Si vous optez pour le barème progressif de l’impôt sur le revenu, vous pourrez bénéficier d’un abattement de 50 % pour les titres détenus entre 2 et 8 ans et de 65% pour les titres détenus plus de 8 ans. En revanche, si vos titres ont été acquis après le 1 er janvier vous ne bénéficierez point de tous ces abattements.

Si vous choisissez l’imposition à la flat tax, vous ne bénéficierez pas des abattements même pour les titres acquis avant le 1 er janvier 2019.

Exemple : Je détiens 50% des parts d’une SCI, la valeur de mes titres est de 100 000€. Je les avais acheté 50 000€ en 2015. Je fais donc une plus-value de 50 000€. Sur cette plus-value je peux faire un choix :

  • Soit j’applique la flat tax et le montant de l’impôt est de 50 000*0,30= 15 000€, soit 15 000€ d’impôt,
  • Soit j’applique le barème progressif et je bénéficie d’un abattement de 50%, soit 50 000*0,5= 25 000€ et sur cette base imposable j’applique le barème progressif. Si je suis imposé au taux de 14% alors je paierai : 25 000*0,14 = 3 500€ d’impôt.

Dans un cas je paie 15 000€ d’impôt et dans l’autre je paie 3 500€ d’impôt, il faut donc faire très attention au choix fiscal lors de l’imposition de la plus value. 

B) La fiscalité de la cession de parts de SCI lorsque l’associé est une personne morale

Le régime des plus-values professionnelles est alors applicable.

Il faudra d’abord calculer la plus-value, ensuite l’imposition dépendra de si c’est :

  • Une plus value à court terme, ( titres détenus moins de 2 ans),
  • Une plus value à long terme ( titres détenus plus de 2 ans).

Si c’est une plus value à court terme : l’associé personne morale ( la société associé de la SCI) verra sa plus-value imposée au taux de l’imposition sur les sociétés (taux de 15% puis 28% puis 33.33%). Dans le cas où l’associé personne morale est imposé à l’IR, alors la cession de parts sera imposée au barème progressif de l’IR (0% puis 14% puis 30% etc…)

Si c’est une plus value à long terme : l’associé de la SCI se verra exonéré d’imposition sur les sociétés sous réserve de la réintégration d’une quote part de 12%. (Vous ne serez imposé que sur 12% de la valeur de la plus-value).
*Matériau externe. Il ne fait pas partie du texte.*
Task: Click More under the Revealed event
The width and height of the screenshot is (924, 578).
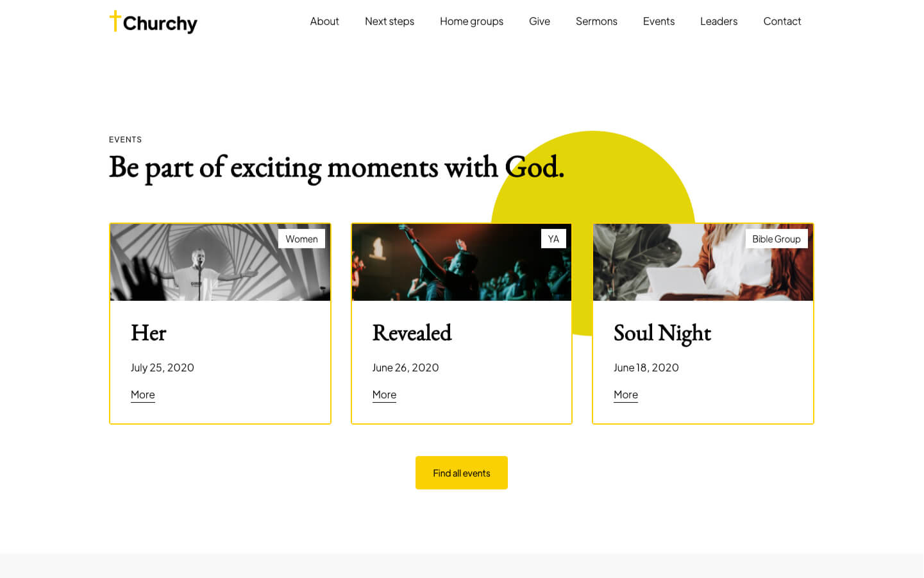Action: coord(384,395)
En revanche, si l’associé de la SCI est soumis à l’IR, vous serez imposé à la flat tax au taux de 30% (et sur l’intégralité de la plus-value).

VII/ Conséquences : SCI IR ou IS que choisir ?

A) Sur la comparaison du taux d’imposition sci IR ou IS

En ce qui concerne les taux voici un comparatif entre l’impôt sur les sociétés et l’impôt sur le revenu des sci IR ou IS.

IS IR
0 à 9 964€ 15% 0%
de 9 964 à 27 519€ 15% 14%
de 27 519 à 38 120€ 15% 30%
de 38 120 à 73 779€ 28 % 30%
de 73 779 à 156 244€ 28% 41%
De 156 244 à 500 000€ 28% 45%
Au delà de 500 000€ 31% 45%

Attention ! il ne suffit pas de comparer ces deux taux, en effet les sociétés à l’IS sont soumises à une double imposition, donc même à partir d’un bénéfice de 27 519€ où l’imposition sur les sociétés semble moins importante que l’imposition sur le revenu, il faudra ajouter les 30% d’imposition de la flat tax ! Si vous choisissez l’imposition sur le revenu vous n’aurez pas à payer ces 30%. C’est un vrai calcul à faire. Ici, c’est une comparaison entre les taux de l’IS et ceux de l’IR où on remarque aisément que plus vos bénéfices sont élevés, mieux il vaudra choisir l’impôt sur les sociétés que l’impôt sur le revenu. En revanche, si vos revenus sont peu élevés, il sera préférable de choisir l’imposition sur le revenu.

B) Sur la comparaison des règles de report de déficit sci IS ou IR

Voici un tableau comparatif SCI IR et IS sur le report des déficits pour les sociétés selon qu’elles sont en sci IS ou IR.

IS IR si BIC professionnel IR si BIC non professionnel IR si revenus fonciers
Report en arrière des déficits OUI (juste sur l’année n-1) Non Non Non
Imputabilité sur l’ensemble des bénéfices Oui Oui Non Oui mais dans la limite de 10 700€
Report en avant des déficits Oui indéfiniment dans le temps Oui indéfiniment dans le temps Oui mais seulement sur 6 ans maximum Oui mais seulement sur 10 ans maximum

Globalement, on remarque que si votre SCI à une activité déficitaire, il faudra mieux choisir l’IS que l’IR. En effet, à l’IS il est possible de reporter en avant mais aussi en arrière ses déficits. Le report en arrière est impossible à l’impôt sur le revenu. En outre, lorsque le report en avant des déficits est possible à l’IR, il est souvent limité dans le temps, ce qui n’est pas le cas à l’IS.